Type of information:

experimental study

Adequacy of study:

key study

Reliability:

2 (reliable with restrictions)

Rationale for reliability incl. deficiencies:

guideline study without detailed documentation

Data source

Materials and methods

GLP compliance:

not specified

Remarks:

Data from Korea and not performed for REACH registration, GLP is not specified in the publication

Type of assay:

mammalian erythrocyte micronucleus test

Test material

Test animals

Species:

mouse

Strain:

CD-1

Details on species / strain selection:

Specific pathogen-free (SPF) seven weeks old male CD-1 mice obtained from ORIENTBIO INC. (Sungnam, Republic of Korea). All animals were acclimated for 7 days and observed daily for general health.

Sex:

male

Details on test animals or test system and environmental conditions:

Five mice were housed in the transparent acrylic cage and maintained in the pathogen-free authorized facility in WOOJUNG BIO CROWISE or in Sejong University where the temperature was at 20–22 °C, the humidity at 50–60%, and a dark/ light cycle at 12 h. Mouse-used all experiments were carried out in strict accordance with the guidelines by the recommendations in the Guide for the Care and Use of Laboratory Animals of ‘Animal and Plant Quarantine Agency’, Republic of Korea.

Administration / exposure

Route of administration:

oral: gavage

Vehicle:

carboxymethylcellulose (CMC: 0.5%

Duration of treatment / exposure:

24 h

Frequency of treatment:

1

Post exposure period:

2 h, day 1, 2 and 3

Doses / concentrationsopen allclose all

No. of animals per sex per dose:

5

Control animals:

yes, concurrent vehicle

Positive control(s):

Positive control group: intraperitonelly injection with 2 mg/kg MMC dissolved in saline solution.

Examinations

Tissues and cell types examined:

bone marrow cells from femur canal

Evaluation criteria:

Index of bone marrow cytotoxicity was calculated by the ratio of PCE to the total number of erythrocytes.

Statistics:

Criteria of Kastenbaum and Bowman was used to analyze the significant positive increase in the number of MNPCE33. Homogeneity of variance in the frequency of PCE and body weight was analyzed by using
Bartlett’s test. In addition, one-way analysis of variance (ANOVA) was employed for homogeneous data; then, if significant, Dunnett’s t-test was applied for multiple comparisons. P value of <0.05 or <0.01 was considered to
be significant.

Results and discussion

Additional information on results:

While no significant incidence of MNPCE in PCE was observed in groups treated with ATEC, it was significantly increased in MMC-treated group compared to control group. No statistically significant differences in the ratio of PCE among total erythrocytes were noted at 24, 48 and 72 h after administration of ATEC or MMC compared to control group.
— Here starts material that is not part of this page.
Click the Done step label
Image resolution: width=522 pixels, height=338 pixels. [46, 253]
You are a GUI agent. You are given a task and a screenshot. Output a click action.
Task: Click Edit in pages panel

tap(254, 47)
Applicant's summary and conclusion

Conclusions:

ATEC did not induce micronuclei formation in PCE from mouse bone marrow under the experimental conditions.

Executive summary:

Micronuclei formation was tested in male CD-1 mice (OECD 474). Mice were treated with 500, 1000 and 2000 mg/kg by oral gavage. Incidence of MNPCE in PCE and ratio of PCE among total erythrocytes was determined as compared to those in control group. MMC was used as a positive control.